- [STATED GOAL 1]
Answer these questions from the court opinion on the habeas petition below:
(a) In which county's district court was the judgment against Farrow entered?
(b) On what date did Farrow enter his guilty plea?
(c) On what date did the state district court deny Farrow's application for postconviction relief?

- [PAGE EXCERPT]
Opinion
23-CV-158-JFH-GLJ
09-16-2024
OPINION AND ORDER
JOHN F. HEIL, III UNITED STATES DISTRICT JUDGE
Petitioner James Alan Farrow, a state prisoner appearing pro se, brings this action pursuant to 28 U.S.C. § 2254, seeking federal habeas relief from the judgment entered against him in the District Court of Okmulgee County, Case No. CF-2018-19. Dkt. No. 1. Respondent Casey Hamilton has moved to dismiss Farrow's petition, arguing that Farrow failed to file it within the one-year statute of limitations prescribed in 28 U.S.C. § 2244(d)(1), and, in the alternative, that Farrow failed to exhaust available state remedies before filing the petition, as required under 28 U.S.C. § 2254(b)(1)(A). Dkt. Nos. 5, 6. Farrow has submitted a response in opposition to the motion. Dkt. No. 14. For the reasons discussed herein, the Court grants Hamilton's motion and dismisses the petition, with prejudice, as barred by the statute of limitations.
Because the Court finds that dismissal is appropriate due to the untimeliness of the petition, the Court does not address Hamilton's alternative argument.
I. BACKGROUND
On May 21, 2018, Farrow entered a plea of guilty in the District Court of Okmulgee County, Case No. CF-2018-19, to one count of lewd molestation, in violation of Okla. Stat. tit. 21, § 1123. Dkt. No. 6-1, at 1-2. The state district court sentenced Farrow that same day to a twentyyear term of imprisonment with all but the first ten years suspended. Dkt. No. 6-2 at 1. Farrow did not move to withdraw his plea within ten days of sentencing, a precondition to seeking direct review of his conviction and sentence through a certiorari appeal with the Oklahoma Court of Criminal Appeals (“OCCA”). Dkt. No. 6-3 at 3-4; see Clayton v. Jones, 700 F.3d 435, 441 (10th Cir. 2012). Over two years later, on August 7, 2020, Farrow filed an application for postconviction relief in the state district court. Dkt. No. 6-4. The district court denied the application on August 18, 2020, and Farrow did not appeal the determination to the OCCA. Dkt. No. 6-5.

- [STATED GOAL 2]
Among the entries, reproduce the lines starting at the one containing "Viewport: 890px width, 1214px" and ending at the one containing "coord(680,369)". Leave the pictures out.

- [SUPPLIED MATERIAL]
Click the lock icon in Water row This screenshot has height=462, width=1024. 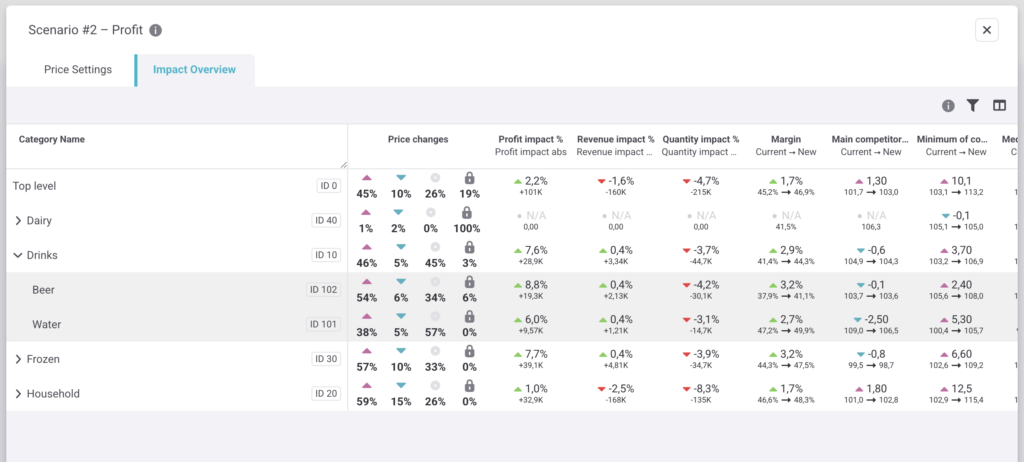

--

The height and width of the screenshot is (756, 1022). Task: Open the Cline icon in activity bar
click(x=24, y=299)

--

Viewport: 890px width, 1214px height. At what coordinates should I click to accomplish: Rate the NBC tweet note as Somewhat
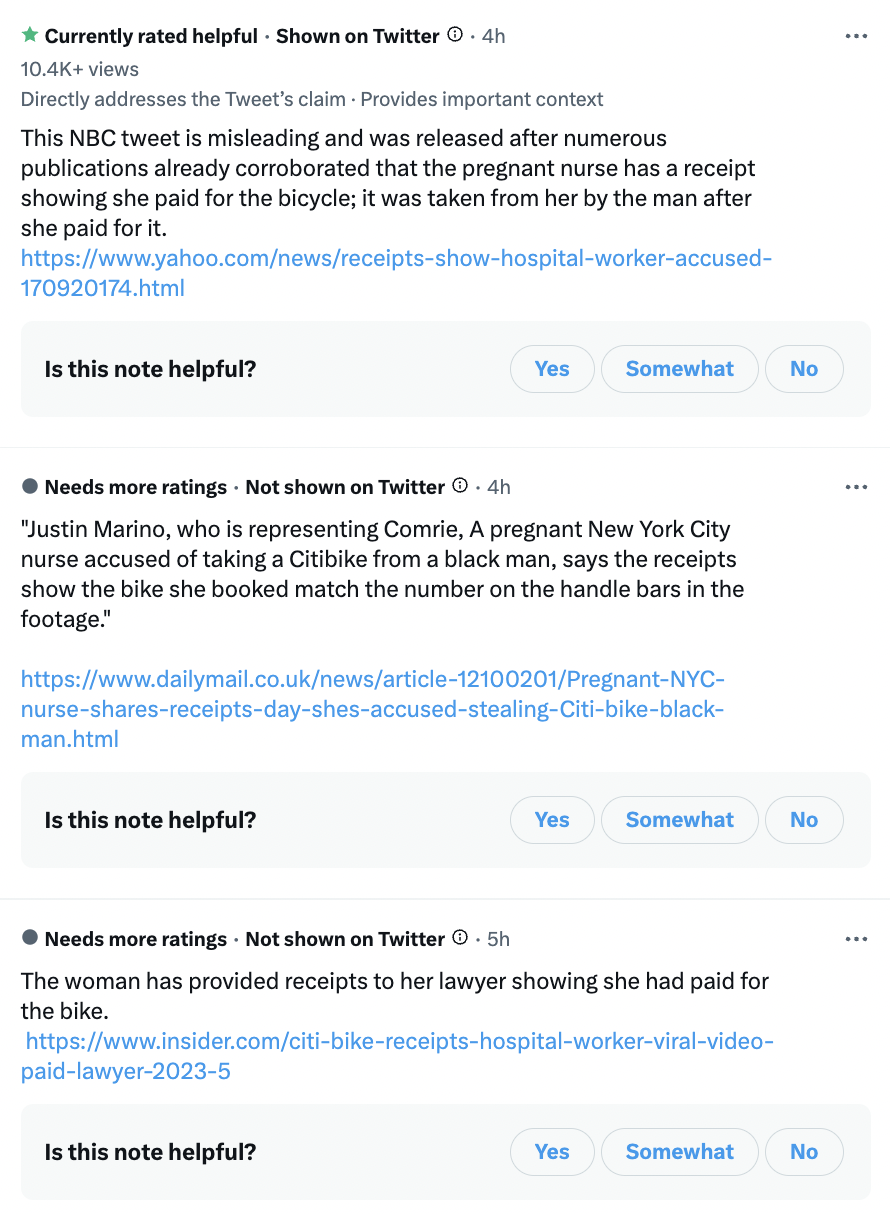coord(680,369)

- [COMPLETE OUTPUT 1]
(a) Okmulgee County
(b) May 21, 2018
(c) August 18, 2020

- [COMPLETE OUTPUT 2]
Viewport: 890px width, 1214px height. At what coordinates should I click to accomplish: Rate the NBC tweet note as Somewhat
coord(680,369)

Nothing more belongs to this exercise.